▸ Assignment
Return all of the data that follows precisely, leaving every image out.

▸ Entries shown

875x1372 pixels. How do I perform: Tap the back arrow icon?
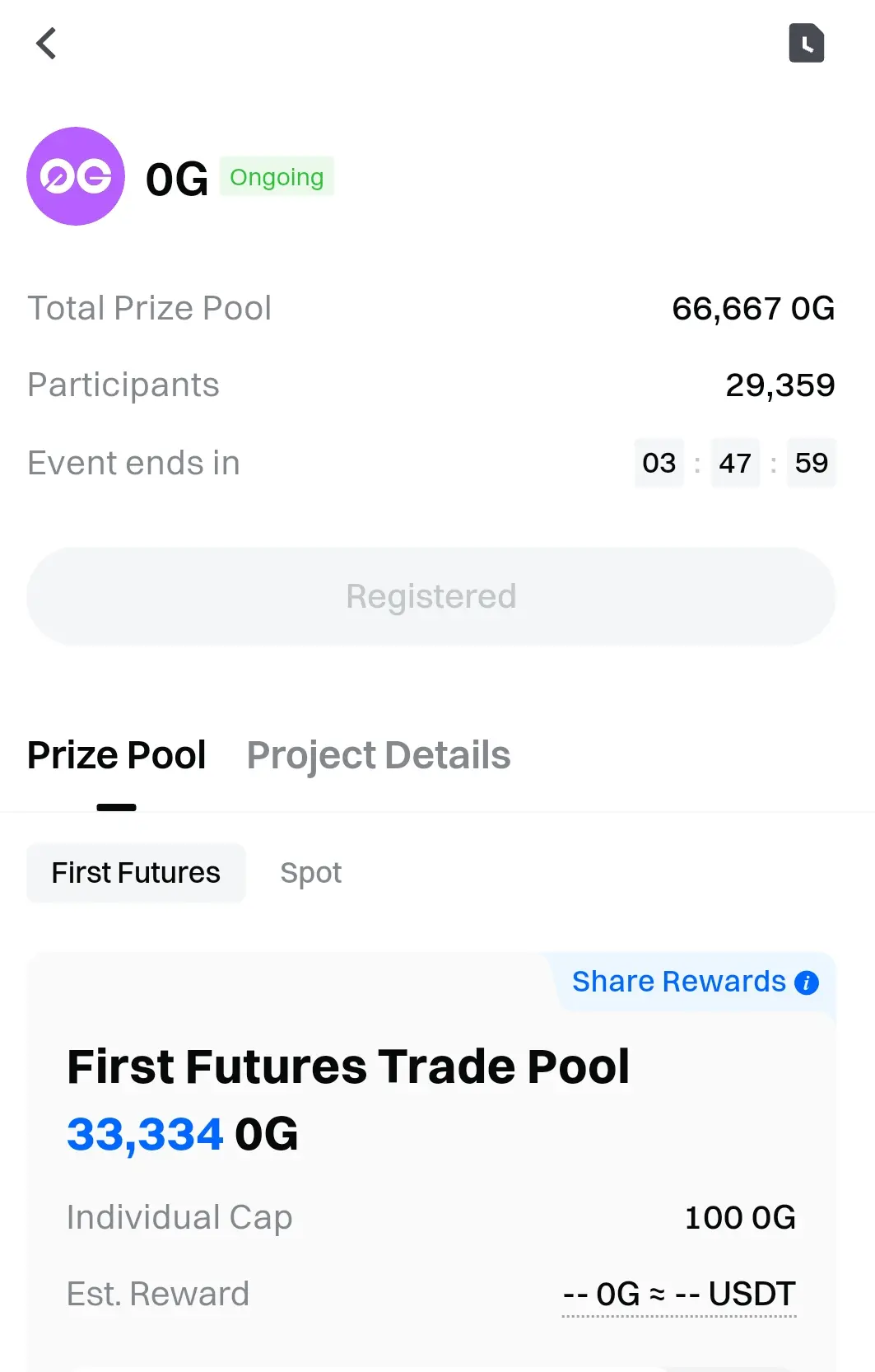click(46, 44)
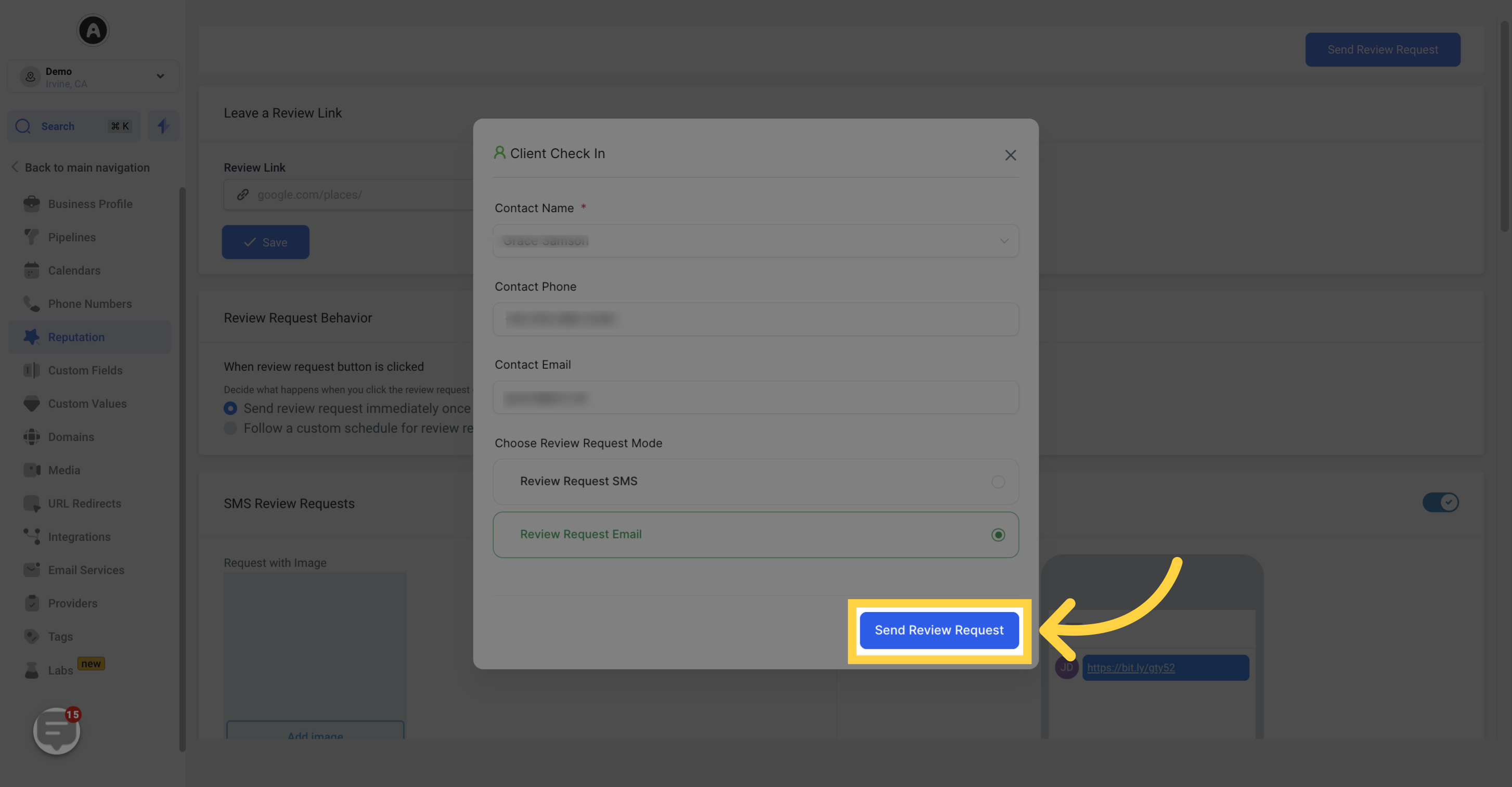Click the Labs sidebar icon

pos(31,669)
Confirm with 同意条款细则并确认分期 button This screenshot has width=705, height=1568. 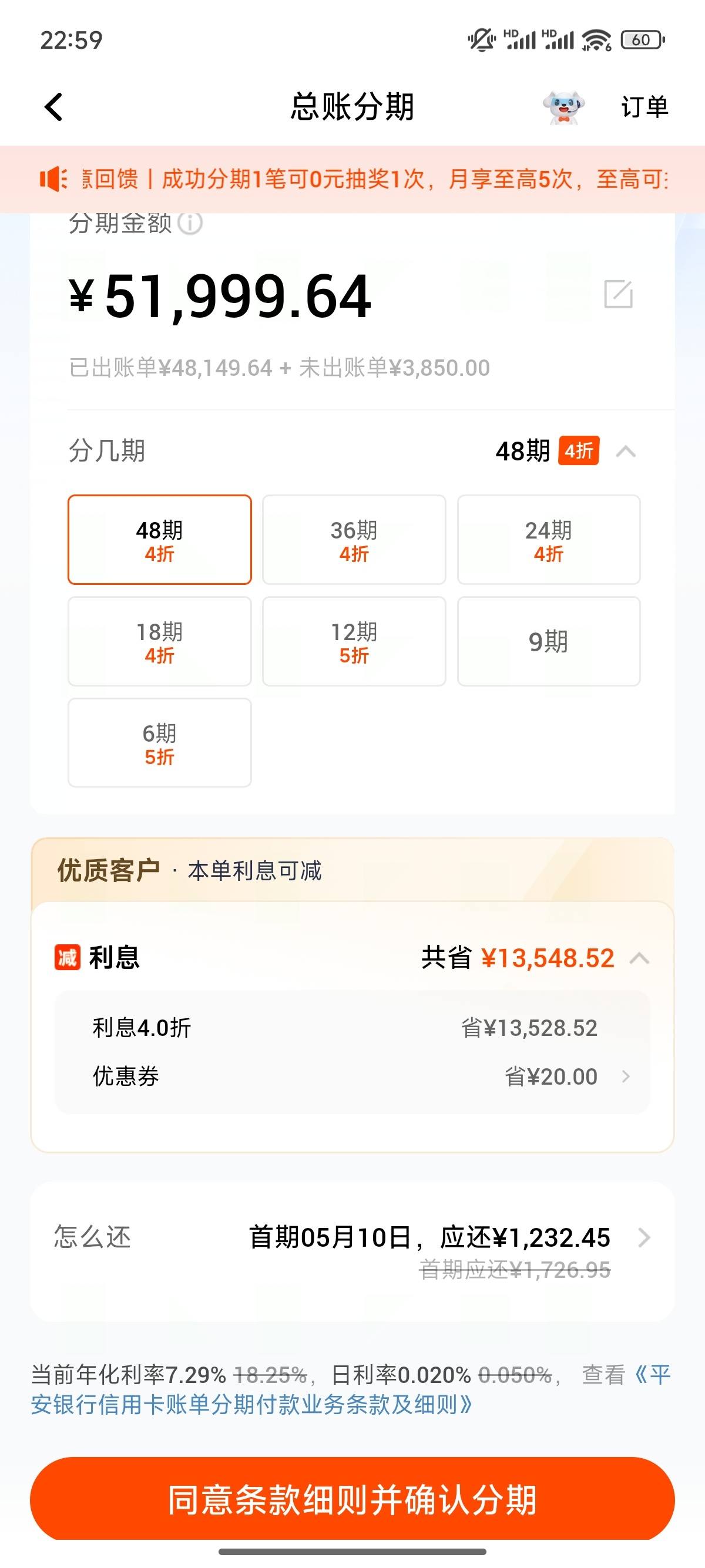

▸ Task result
875x1372 pixels. How do I perform: Tap the back arrow icon?
click(46, 44)
Click the Labs sidebar icon

pos(31,669)
Confirm with 同意条款细则并确认分期 button This screenshot has width=705, height=1568. 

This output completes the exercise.